Me soulager avec l’épidurale : le palliatif à la souffrance spirituelle

Définition : « Me soulager avec l’épidurale » résume le rôle de l’épidurale pour les femmes. Elle soulage d’abord non pas la douleur, mais la souffrance spirituelle engendrée par le faire face à l’inconnu de l’accouchement sans ressources spirituelles mobilisées.

Comme vu pour chaque élément, l’absence des ressources spirituelles s’accompagnent par la prise de l’épidurale. Ainsi, ce cumul de « ne pas me sentir » indique une souffrance spirituelle au cœur de laquelle émerge la demande d’épidurale. Sans nier le rôle que joue la douleur physique, la souffrance s’en distingue et peut la précéder, voire la dépasser : face à l’inconnu se trouvent la peur, l’angoisse et la panique.

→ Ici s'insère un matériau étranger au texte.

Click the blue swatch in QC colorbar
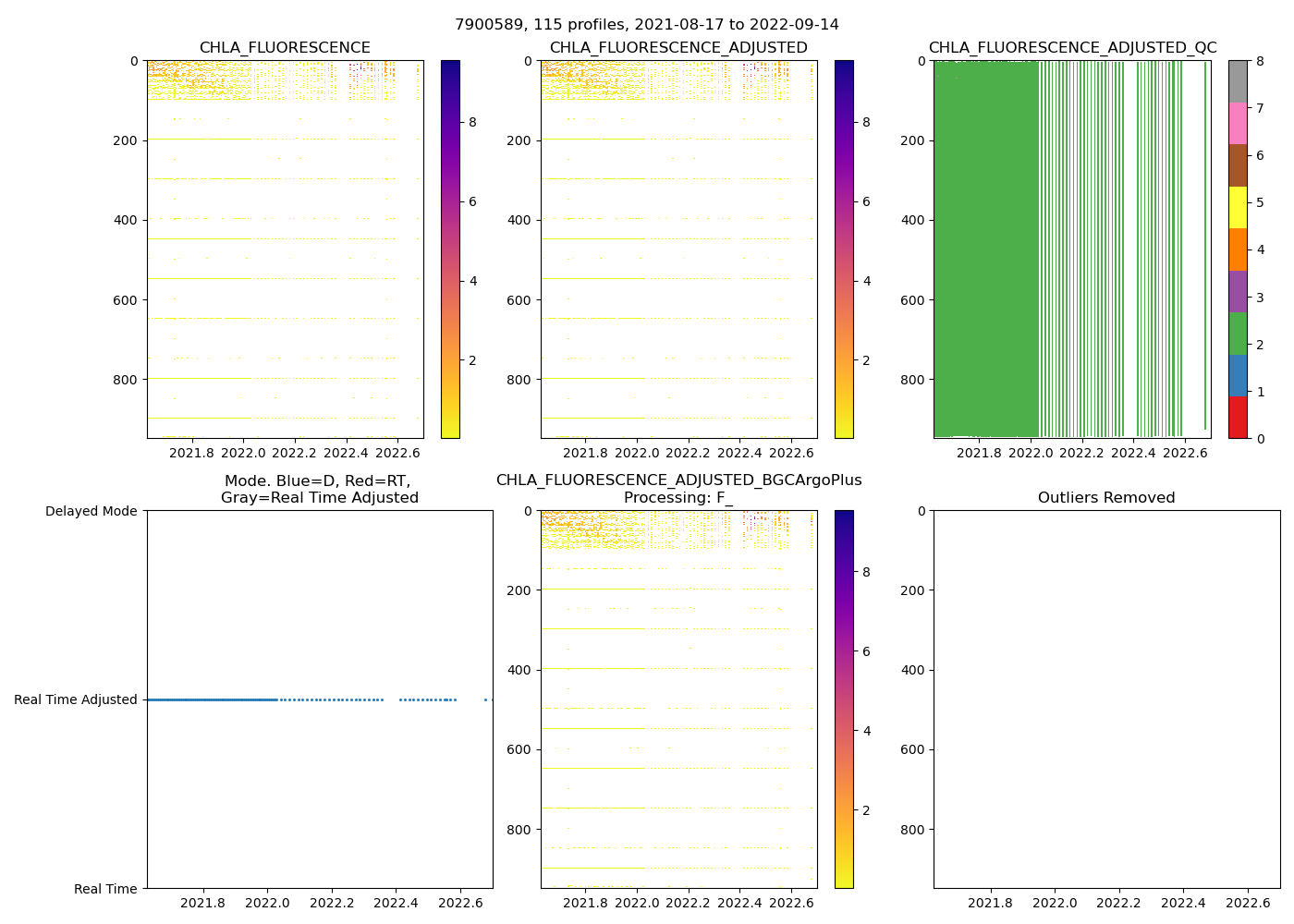 [1238, 375]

Christine : La douleur, c'est vraiment comme le nerf qui t'envoie le message au cerveau : « Ok, t'es en train de te blesser. Fait quelque chose, là, tu peux mourir parce que t'es en train de te faire mal. » Le message nerveux. Alors que la souffrance, c'est toute notre réaction émotive face à cette douleur-là.

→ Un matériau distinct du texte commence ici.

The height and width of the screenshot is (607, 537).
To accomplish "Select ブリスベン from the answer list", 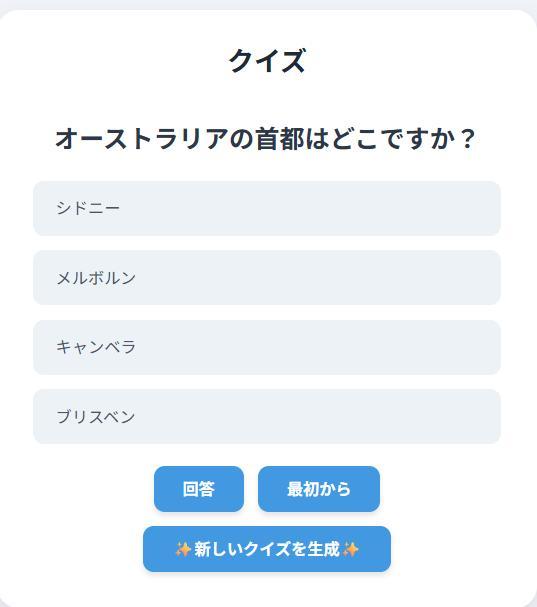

Ici, le noyau spirituel est insuffisant pour faire face à l’inconnu, il n’est pas sollicité ou encore la souffrance peut empêcher d’y accéder. Par exemple, les femmes prennent l’épidurale dans des contextes ne favorisant pas une intériorisation ou sont simplement trop souffrant pour être vécus autrement que par déconnexion de l’intensité de l’accouchement :

Béa : Mon accouchement était tellement « pif, paf, pouf, c’est réglé » que j’ai pas eu le temps de [pause] m’immerger dans un [pause] un gros bain spirituel.

Kristelle : Je connais quelqu’un qui a appris à 28 semaines que son bébé était décédé. Pis y’a fallu qu’elle accouche. Pis a l’a demandé l’épidurale, pis là, y’ont dit : « Ben là! tes contractions sont pas si fortes. » Elle a dit : « Aille! Mon enfant est mort. Aille! Je suis en train de mettre au monde mon enfant qui vivra pas : je peux-tu au moins pas avoir mal? J’ai déjà mal de même à mon cœur, je suis pas obligée d’avoir mal à mon corps. »

89 Hélène : C’est sûr que quelqu’un qui souffre pendant 15h, qui est brûlée raide, qui est pu capable, ben, prends-la la péridurale ma belle!

À ce moment, l’épidurale apparaît comme la solution « magique » pour s’en sortir, pour ne plus se sentir : « ne plus me sentir » est alors une conséquence de l’épidurale.

Hélène : Parce que c’est dont la piqûre magique. […] c'est magique, tu peux accoucher sans douleur.

Kristelle : Tsé un premier bébé, tu sais pas trop à quoi t'attendre. Mais j’avais comme toujours le principe de, si je suis pas capable, y'a une belle option que tu me piques dans le dos pis je sens pu rien.

« Me soulager avec l’épidurale » indique le rôle joué par l’épidurale tout en indiquant ses limites. D’une part, l’épidurale pallie la souffrance spirituelle causée par le fait de « ne pas me sentir » quand le noyau spirituel est insuffisamment solide ou sollicité qui amène. Néanmoins, pallier la souffrance n’est pas se pencher sur la source de cette souffrance : en offrant, avec l’épidurale, une prise en charge d’ordre technique à un besoin d’ordre spirituel, le besoin initial demeure. D’autre part, et on y reviendra, ne plus sentir en se soulageant avec l’épidurale amène comme conséquence de limiter (sans empêcher) l’accès au processus spirituel : c’est « passer à côté de quelque chose » (voir section 4.3.3).